CUE defines family-centered education systems as those that position students, families, and communities as essential partners and assets—along with educators—in supporting young people to thrive and flourish. In family-centered education systems, families and schools work together to:
- Build a shared vision of education.
- Elevate the voices of families, students, and educators.
- Foster relational trust.
- Work towards a goal of promoting student learning, development, and well-being.
How can schools and communities champion family-centered education systems?
Championing family-centered education systems requires opening doors for not only family involvement, but also engagement. Involving families in events, committees, and activities is important, but often focuses on telling families how to be involved and sharing information. In these cases, while families are present, they are rarely really heard or part of designing the school’s vision of family involvement and engagement.

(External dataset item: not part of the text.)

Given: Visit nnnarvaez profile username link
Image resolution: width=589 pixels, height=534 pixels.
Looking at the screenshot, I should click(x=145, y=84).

Family-centered education systems strive for meaningful family engagement. CUE developed the below image with Kidsburgh and the Global FEEN to highlight some of the distinctions between these two concepts, drawing on the research from “Building parent engagement in schools.” 1
Meaningful engagement is based on listening to families, creating opportunities for two-way communication, and responding to the needs, lived experiences, and hopes of diverse families. It is ensuring that families contribute to decisionmaking and serve in leadership roles through formal committees and governance bodies, but also that they act as partners in the everyday learning and development of their children. Meaningful engagement ensures that families across all education levels, demographics, and languages are seen as assets and allies in learning.
Key takeaways
Family engagement looks different around the world. Colombia is one of the few countries in the network with a national policy on family partnerships, but like in Brazil and in the U.S., educators rarely have any training on how to actually collaborate with families. In Bangladesh and Zanzibar, while a handful of parents serve as representatives on school management committees, there is no widespread parental involvement in school activities or decisionmaking through parent teacher associations. In Sierra Leone and South Africa, families described trust as being passive: they leave their kids at the doors of the school for the experts to take over.
Yet despite all these challenges in building partnerships, schools and communities are trying out new approaches to engage families in change. The full policy recommendations can be found here, but below, we provide a snapshot of the few takeaways—coupled with insights from the speakers at our symposium.
- Equip schools and educators to partner meaningfully and inclusively with families. Few education systems include family engagement as a core component of teacher preparation programs. Educators rarely receive in-service training and support on how to partner effectively with families. As Ana Ligia Scachetti noted, “In Brazil, the teachers are not prepared and do not have the support to deal with family engagement. Many teachers tell us that the day that they have a meeting with the families is a day that they fear a lot. They don’t know how to do it. They don’t know where to start.”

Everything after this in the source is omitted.